Engineers talk about unstable systems — ones where small errors don’t self-correct but compound. A ball balanced on a hill, not settled in a valley. Left alone, things get worse.
The Sopwith Camel was deliberately designed this way. Its instability made it exceptionally manoeuvrable in dogfights. But it also meant constant correction was required just to fly straight. More Camel pilots died in training accidents than in combat. The aircraft’s instability exceeded what many pilots could handle.
The lesson generalises: you can choose instability for its advantages, but your ability to respond must be faster than your system’s tendency to diverge.
The matching problem
Every unstable system has a characteristic speed — how fast errors compound. Your response loop (sense → decide → act) must operate faster than that speed. If it doesn’t, you’re not controlling the system. You’re watching it oscillate.
This creates a hard constraint: the more unstable your system, the faster your feedback loop must be.
Business instability
Some business models have this same unstable quality:
High leverage. Debt amplifies returns in both directions. Small revenue drops become existential. Miss a payment, creditworthiness drops, financing costs rise, cash tightens further. The loop compounds.
Aggressive growth targets. Growth begets growth expectations. Miss a quarter, stock drops, talent leaves, growth slows further. The system amplifies deviation from plan.
Operational complexity at scale. Interconnected systems where failures cascade. One supplier problem becomes a production problem becomes a customer problem becomes a reputation problem.
Network effect businesses before critical mass. Below the threshold, every churned user makes the product less valuable, which causes more churn. Above the threshold, the loop reverses. But getting there means riding an unstable system.
None of these are inherently wrong choices. But each demands faster response than a stable alternative would.
What faster response looks like
Faster sensing.

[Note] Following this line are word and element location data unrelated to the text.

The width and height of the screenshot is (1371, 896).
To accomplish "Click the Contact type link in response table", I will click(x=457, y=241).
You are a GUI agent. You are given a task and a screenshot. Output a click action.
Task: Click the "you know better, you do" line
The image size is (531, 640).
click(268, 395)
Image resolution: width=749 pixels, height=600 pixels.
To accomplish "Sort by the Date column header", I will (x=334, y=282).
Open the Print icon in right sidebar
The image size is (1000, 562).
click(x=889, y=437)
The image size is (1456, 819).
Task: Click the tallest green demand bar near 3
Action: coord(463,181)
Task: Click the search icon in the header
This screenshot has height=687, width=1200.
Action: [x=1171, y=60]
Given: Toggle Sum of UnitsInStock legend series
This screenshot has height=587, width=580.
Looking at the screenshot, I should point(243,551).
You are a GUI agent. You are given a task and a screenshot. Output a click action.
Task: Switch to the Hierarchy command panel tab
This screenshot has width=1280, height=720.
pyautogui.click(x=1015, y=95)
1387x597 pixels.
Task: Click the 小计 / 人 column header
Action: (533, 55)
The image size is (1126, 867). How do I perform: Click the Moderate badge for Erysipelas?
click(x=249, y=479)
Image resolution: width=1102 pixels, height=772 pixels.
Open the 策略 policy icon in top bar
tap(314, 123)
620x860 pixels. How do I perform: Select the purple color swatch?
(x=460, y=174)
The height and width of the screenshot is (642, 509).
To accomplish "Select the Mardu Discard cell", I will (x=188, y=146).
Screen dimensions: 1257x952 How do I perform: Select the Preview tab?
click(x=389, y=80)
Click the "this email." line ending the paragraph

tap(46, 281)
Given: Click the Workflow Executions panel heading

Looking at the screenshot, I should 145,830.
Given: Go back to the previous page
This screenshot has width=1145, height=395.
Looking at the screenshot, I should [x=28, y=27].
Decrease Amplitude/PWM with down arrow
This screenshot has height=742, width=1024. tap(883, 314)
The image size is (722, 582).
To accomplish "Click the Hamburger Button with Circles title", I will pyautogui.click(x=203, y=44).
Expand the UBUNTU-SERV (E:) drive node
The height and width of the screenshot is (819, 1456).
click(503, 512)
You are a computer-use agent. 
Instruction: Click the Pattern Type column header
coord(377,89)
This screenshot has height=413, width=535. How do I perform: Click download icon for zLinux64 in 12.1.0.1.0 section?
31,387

You can’t respond to what you don’t see. Weekly financials won’t catch a cash crisis that compounds daily. Real-time visibility matters more when the system is unstable.
Faster decision authority. If every response requires escalation through three levels of approval, your effective response speed is limited by your slowest decision-maker. Unstable systems need pre-authorised responses and distributed decision rights.
Faster action. Knowing what to do is worthless if you can’t execute in time. The gap between decision and implementation is part of your loop.
Shorter delays. Every delay — reporting lag, meeting cadence, approval cycles — adds up. An organisation with monthly reviews cannot manage a system that diverges weekly.
The trade-off
Here’s the harder truth: you can’t optimise everywhere.
The resources you spend on fast response are resources you’re not spending elsewhere. An organisation structured for rapid crisis response may be worse at long-term planning. A team that can pivot instantly may lack the stability to execute sustained initiatives.
This isn’t a failure of management. It’s a fundamental trade-off. Choosing instability means accepting worse performance in some dimensions to gain advantages in others.
The real question
Before you design an unstable system — or inherit one — ask: do we have the response capability to match?
If your strategy requires aggressive growth, do you have the information systems, decision rights, and execution speed to correct faster than errors compound?
If you’re adding leverage, do you have the cash visibility and covenant headroom to respond before the feedback loop takes over?
If your operations are tightly coupled, do you have the monitoring and response capabilities to catch cascades early?
The Sopwith Camel wasn’t a bad aircraft. It was a lethal one in the hands of pilots who could match its demands. The ones who couldn’t didn’t survive training.